§ **SET TASKS**:
a - Could you quote the forum thread about moving Elfie, starting at "Stan, unless I've" and ending at "chunk of concrete...."?
b - How would the forum thread about moving Elfie go on from the point where it stops? Please continue it.

§ **SUPPLIED PASSAGE**:

⁂

Not to firighten anyone but that wasn't a price on his base, it was a smudged and upside down 666 :flame: 

Nothing a peice of well placed duct tape a trip to sunday school won't fix.


----------



## bill not in oh (Jul 27, 2004)

In theory, that could work, Karen. However there would have to be certain folks willing to travel pretty far to hand him off.for instance, wy_white_wolf could fairly reasonably receive Elfie while in Wyoming from Cheryl in SD and take him back to their primary residence in Montana. But from there it's about 525 miles to SquashNut in Northern Idaho. So even if they met halfway, it would be over a 500 mile round trip for both. Then SquashNut still has to pass the evil little guy off to mayfair in Washington, another 350 mile leg. There's a point that the 'juice ain't worth the squeeze' for some folks, I think. SquashNut may be willing to do that, I don't know. If not, it is a 850 mile leg to naturewoman (Oregon) from either of wy_white_wolf's locations if he's going to continue west. And given the benefits of spending a few days with Radiofish, I'm pretty certain he has his sights set on Northern CA! There's just some gaps in the 'grid'. Perhaps now that he's started his Odyssey of Evil, maybe some more folks will jump on the bandwagon and some of the gaps will fill in. I hope so.


----------



## stanb999 (Jan 30, 2005)

bill in oh said:


> In theory, that could work, Karen. However there would have to be certain folks willing to travel pretty far to hand him off.for instance, wy_white_wolf could fairly reasonably receive Elfie while in Wyoming from Cheryl in SD and take him back to their primary residence in Montana. But from there it's about 525 miles to SquashNut in Northern Idaho. So even if they met halfway, it would be over a 500 mile round trip for both. Then SquashNut still has to pass the evil little guy off to mayfair in Washington, another 350 mile leg. There's a point that the 'juice ain't worth the squeeze' for some folks, I think. SquashNut may be willing to do that, I don't know. If not, it is a 850 mile leg to naturewoman (Oregon) from either of wy_white_wolf's locations if he's going to continue west. And given the benefits of spending a few days with Radiofish, I'm pretty certain he has his sights set on Northern CA! There's just some gaps in the 'grid'. Perhaps now that he's started his Odyssey of Evil, maybe some more folks will jump on the bandwagon and some of the gaps will fill in. I hope so.


I have to totally agree. I've found it quite impossible to get Elfie to New England without a min. of 300 miles. That is one way. So I'm figuring he's unfortunately going west. As the same folks would have to transport him both ways most likely.


----------



## bill not in oh (Jul 27, 2004)

Stan, unless I've really misplaced you or triffin, Google make the trip at 130 miles. If triff could meet you half way that would lighten the load a bit. Of course then triff has to arrange with Sue to get him to her. Then, the real jump takes place - sue to ?... A'sta, triana or Shygal.... Fun folks, I suspect... and beautiful country.... but still a pretty good trip. If the four of them could get together at say A'sta's for the day, then they could do a 30 minute run into Maine to log the state, and Shygal could extract him from New England. After all this entire program is more about HT members gettin' together than actually delivering the chunk of concrete....

⁂

§ **SUPPLIED MATERIAL**:
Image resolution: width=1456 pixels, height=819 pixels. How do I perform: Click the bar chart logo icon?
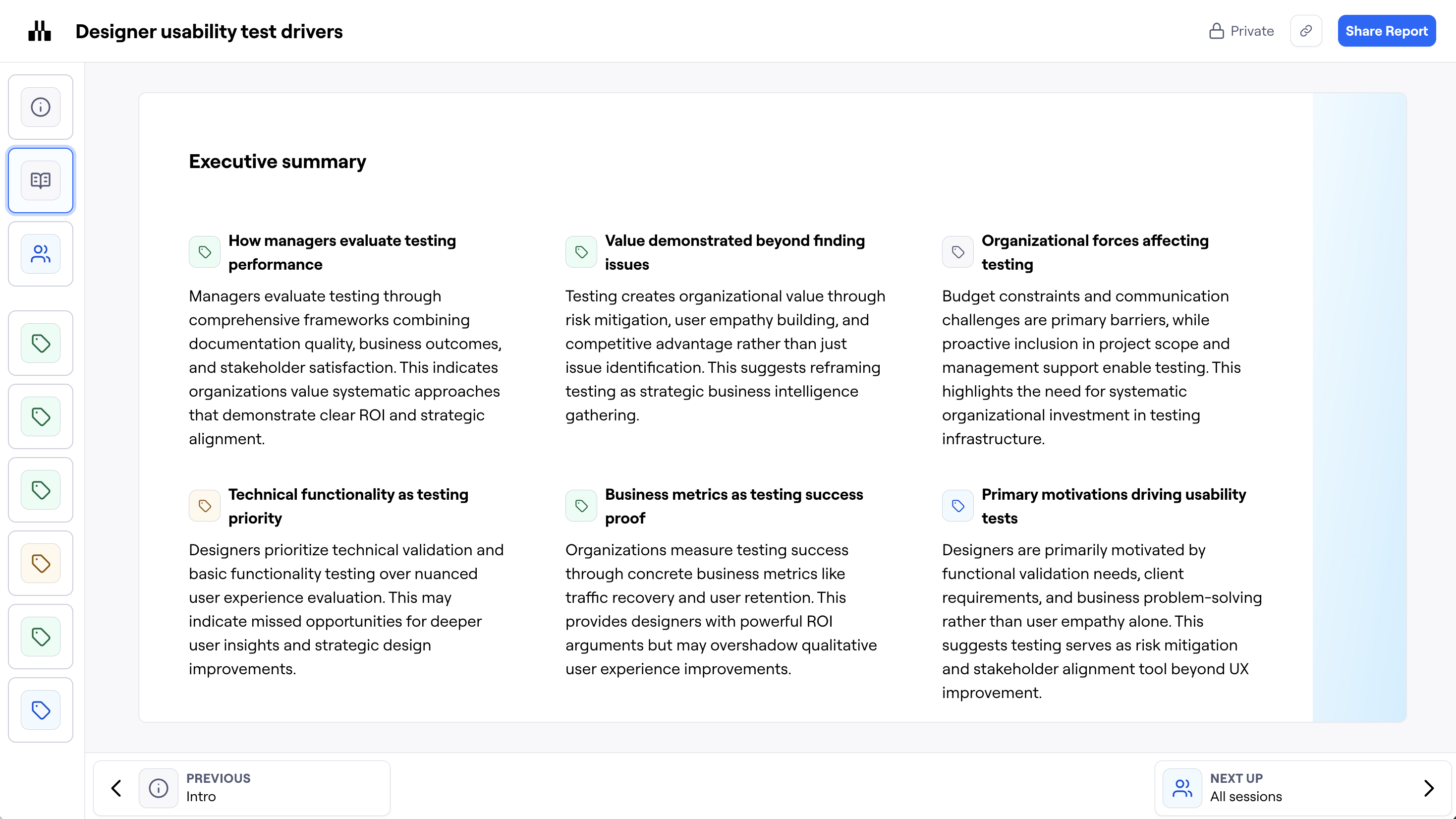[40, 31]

⁂

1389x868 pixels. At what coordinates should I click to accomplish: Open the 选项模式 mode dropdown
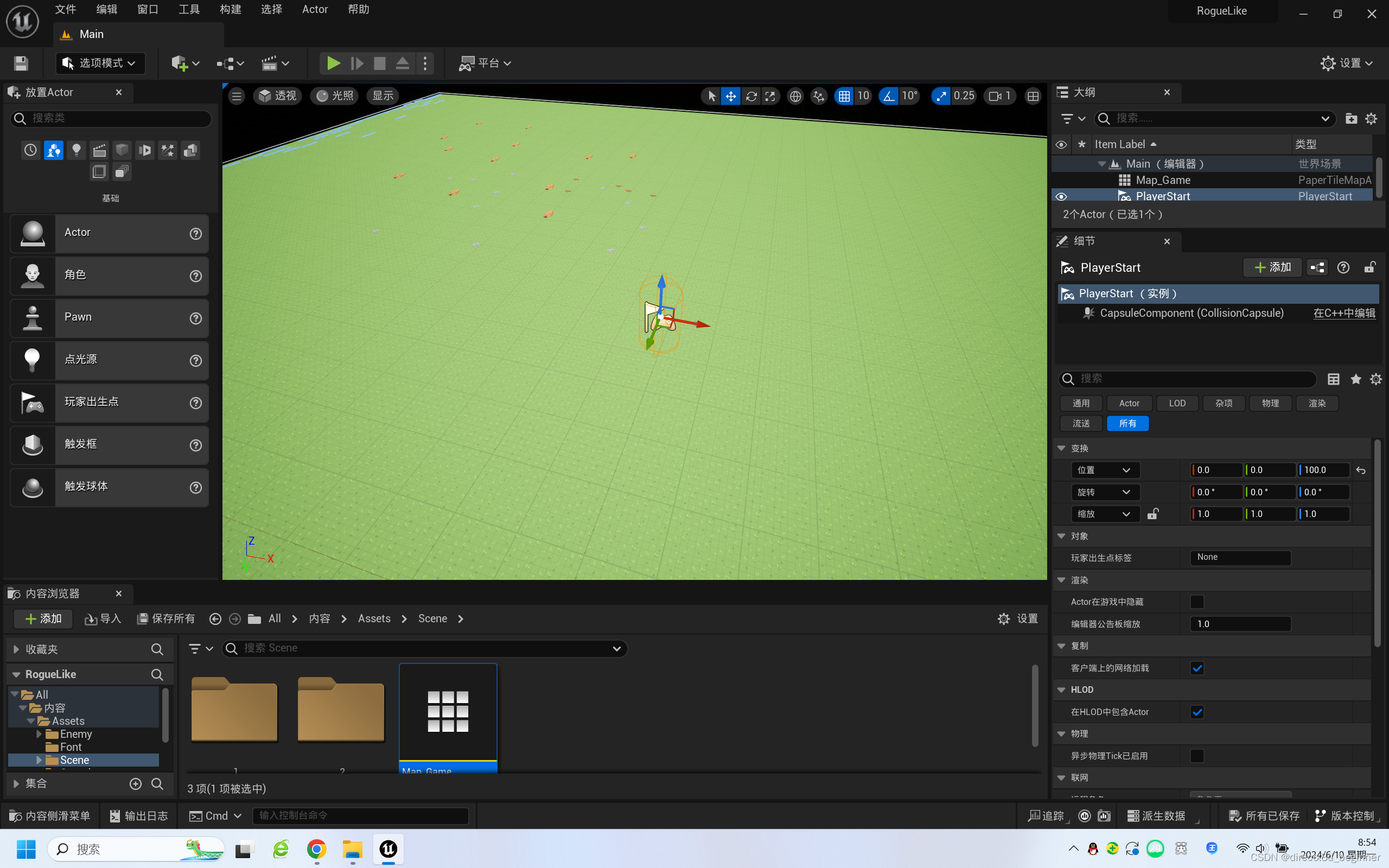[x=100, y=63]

⁂

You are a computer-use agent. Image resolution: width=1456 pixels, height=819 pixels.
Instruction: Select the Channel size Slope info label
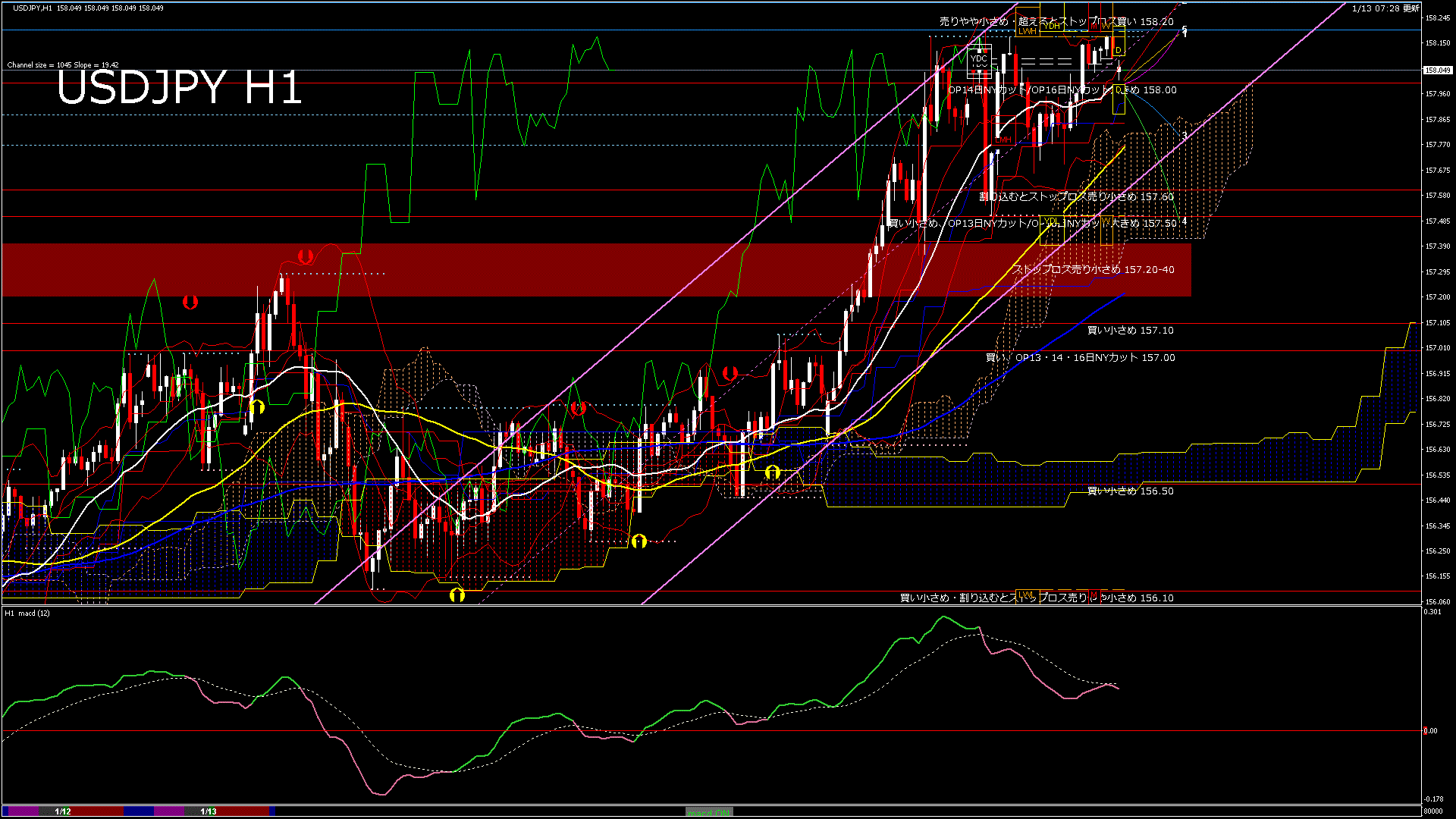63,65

⁂

§ **OUTPUTS BY TASK**:
a -
Stan, unless I've really misplaced you or triffin, Google make the trip at 130 miles. If triff could meet you half way that would lighten the load a bit. Of course then triff has to arrange with Sue to get him to her. Then, the real jump takes place - sue to ?... A'sta, triana or Shygal.... Fun folks, I suspect... and beautiful country.... but still a pretty good trip. If the four of them could get together at say A'sta's for the day, then they could do a 30 minute run into Maine to log the state, and Shygal could extract him from New England. After all this entire program is more about HT members gettin' together than actually delivering the chunk of concrete....

b -
----------



## stanb999 (Jan 30, 2005)

bill in oh said:


> Stan, unless I've really misplaced you or triffin, Google make the trip at 130 miles. If triff could meet you half way that would lighten the load a bit. Of course then triff has to arrange with Sue to get him to her. Then, the real jump takes place - sue to ?... A'sta, triana or Shygal.... Fun folks, I suspect... and beautiful country.... but still a pretty good trip. If the four of them could get together at say A'sta's for the day, then they could do a 30 minute run into Maine to log the state, and Shygal could extract him from New England. After all this entire program is more about HT members gettin' together than actually delivering the chunk of concrete....


Triffin Said he can't do it. He has prior commitments.
I'd have to take him to Shygirl or Suelandress.
Believe me I've asked everyone closer.......
And for the record Sue is like 230 one way.......And it ain't a country mile. It's 100 in the city.


----------



## Karen (Apr 17, 2002)

For those with very long distances, why couldn't Elfie be securely wrapped and shipped to the next person via DHL, UPS, etc.?


----------



## bill not in oh (Jul 27, 2004)

$$$$$$$$$$$$$$ It's probably over $100 to ship him from Billings, Mt to Priest River, ID. That being said, I'd be willing to chip in (occasionally) to defray the shipping cost if Elfie did get stuck. Right now there are about 100 folks on board to get Elfie from point A to point B and if there was the [occasional] need to put him on a UPS truck or Greyhound bus that would not be much expense to any one person if everyone chipped in. The logistics of that would be a PITA (we can say that on the Elfie Forum), but I think it could be worked out... I have a Paypal account, and although I'm not willing to front the money, we might be able to start an "emergency transit" fund. Any unused donations in the account could be donated to HT or a charity to be determined by democratic process voted on by contributors or refunded pro rata back to the donors.

Thoughts? comments?


----------



## RachAnn in NW Okla (Aug 28, 2002)

I think that when you take on the elf, you are making a commitment to getting him to his next destination.....so if you wont be able to drive or pay to ship then maybe you shouldnt take on the Elf

I will have to drive quite a few miles to both get AND get rid of the Elf so I understand the risks involved but want to play along too! it will prob be expensive for me but I KNOW this already!

Rachel


----------



## suelandress (May 10, 2002)

Where is Elfie now?


----------



## bill not in oh (Jul 27, 2004)

suelandress said:


> Where is Elfie now?


NE Pennsylvania (FreightTrain). Tomorrow he should be on his way to New England courtesy of Shygal (who will probably transport him with a bag over him).

You can track Elfie's progress on the map referenced in the sticky post in the forum.


----------



## Shygal (May 26, 2003)

Thursday, Bill, not tomorrow...as far as things have been planned out anyway , and :help: Im scared!


----------



## trixiwick (Jun 9, 2004)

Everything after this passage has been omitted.